===== DATASET RECORDS =====
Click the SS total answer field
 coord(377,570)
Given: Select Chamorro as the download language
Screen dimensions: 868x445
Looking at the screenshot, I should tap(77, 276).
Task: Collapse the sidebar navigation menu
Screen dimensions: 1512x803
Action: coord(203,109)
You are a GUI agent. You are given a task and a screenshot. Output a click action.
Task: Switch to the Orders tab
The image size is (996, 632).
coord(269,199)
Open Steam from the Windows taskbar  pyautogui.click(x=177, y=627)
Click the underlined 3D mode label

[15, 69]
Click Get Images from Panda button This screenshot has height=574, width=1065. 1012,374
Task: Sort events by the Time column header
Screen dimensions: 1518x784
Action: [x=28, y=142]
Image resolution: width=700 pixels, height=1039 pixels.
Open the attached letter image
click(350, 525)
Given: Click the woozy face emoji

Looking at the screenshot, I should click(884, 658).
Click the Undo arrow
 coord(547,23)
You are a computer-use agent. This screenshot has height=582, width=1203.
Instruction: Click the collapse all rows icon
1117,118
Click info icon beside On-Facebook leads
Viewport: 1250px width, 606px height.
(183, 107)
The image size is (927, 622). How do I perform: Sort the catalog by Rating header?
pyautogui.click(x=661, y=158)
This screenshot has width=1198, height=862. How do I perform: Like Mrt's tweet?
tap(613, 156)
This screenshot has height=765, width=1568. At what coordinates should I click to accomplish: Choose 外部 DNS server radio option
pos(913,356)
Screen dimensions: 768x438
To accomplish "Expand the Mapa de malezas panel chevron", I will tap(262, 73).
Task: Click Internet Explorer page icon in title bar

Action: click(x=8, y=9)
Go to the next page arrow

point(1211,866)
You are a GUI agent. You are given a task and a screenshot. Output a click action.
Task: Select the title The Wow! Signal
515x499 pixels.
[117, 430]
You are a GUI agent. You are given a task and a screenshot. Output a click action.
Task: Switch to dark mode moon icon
=====
→ **DIRECTIVE**:
Rewrite all of the records above as a JSON list of strings, with each line as one string and blank lines omitted.

→ **COMPLETED TASK**:
[
  "Click the SS total answer field",
  " coord(377,570)",
  "Given: Select Chamorro as the download language",
  "Screen dimensions: 868x445",
  "Looking at the screenshot, I should tap(77, 276).",
  "Task: Collapse the sidebar navigation menu",
  "Screen dimensions: 1512x803",
  "Action: coord(203,109)",
  "You are a GUI agent. You are given a task and a screenshot. Output a click action.",
  "Task: Switch to the Orders tab",
  "The image size is (996, 632).",
  "coord(269,199)",
  "Open Steam from the Windows taskbar  pyautogui.click(x=177, y=627)",
  "Click the underlined 3D mode label",
  "[15, 69]",
  "Click Get Images from Panda button This screenshot has height=574, width=1065. 1012,374",
  "Task: Sort events by the Time column header",
  "Screen dimensions: 1518x784",
  "Action: [x=28, y=142]",
  "Image resolution: width=700 pixels, height=1039 pixels.",
  "Open the attached letter image",
  "click(350, 525)",
  "Given: Click the woozy face emoji",
  "Looking at the screenshot, I should click(884, 658).",
  "Click the Undo arrow",
  " coord(547,23)",
  "You are a computer-use agent. This screenshot has height=582, width=1203.",
  "Instruction: Click the collapse all rows icon",
  "1117,118",
  "Click info icon beside On-Facebook leads",
  "Viewport: 1250px width, 606px height.",
  "(183, 107)",
  "The image size is (927, 622). How do I perform: Sort the catalog by Rating header?",
  "pyautogui.click(x=661, y=158)",
  "This screenshot has width=1198, height=862. How do I perform: Like Mrt's tweet?",
  "tap(613, 156)",
  "This screenshot has height=765, width=1568. At what coordinates should I click to accomplish: Choose 外部 DNS server radio option",
  "pos(913,356)",
  "Screen dimensions: 768x438",
  "To accomplish \"Expand the Mapa de malezas panel chevron\", I will tap(262, 73).",
  "Task: Click Internet Explorer page icon in title bar",
  "Action: click(x=8, y=9)",
  "Go to the next page arrow",
  "point(1211,866)",
  "You are a GUI agent. You are given a task and a screenshot. Output a click action.",
  "Task: Select the title The Wow! Signal",
  "515x499 pixels.",
  "[117, 430]",
  "You are a GUI agent. You are given a task and a screenshot. Output a click action.",
  "Task: Switch to dark mode moon icon"
]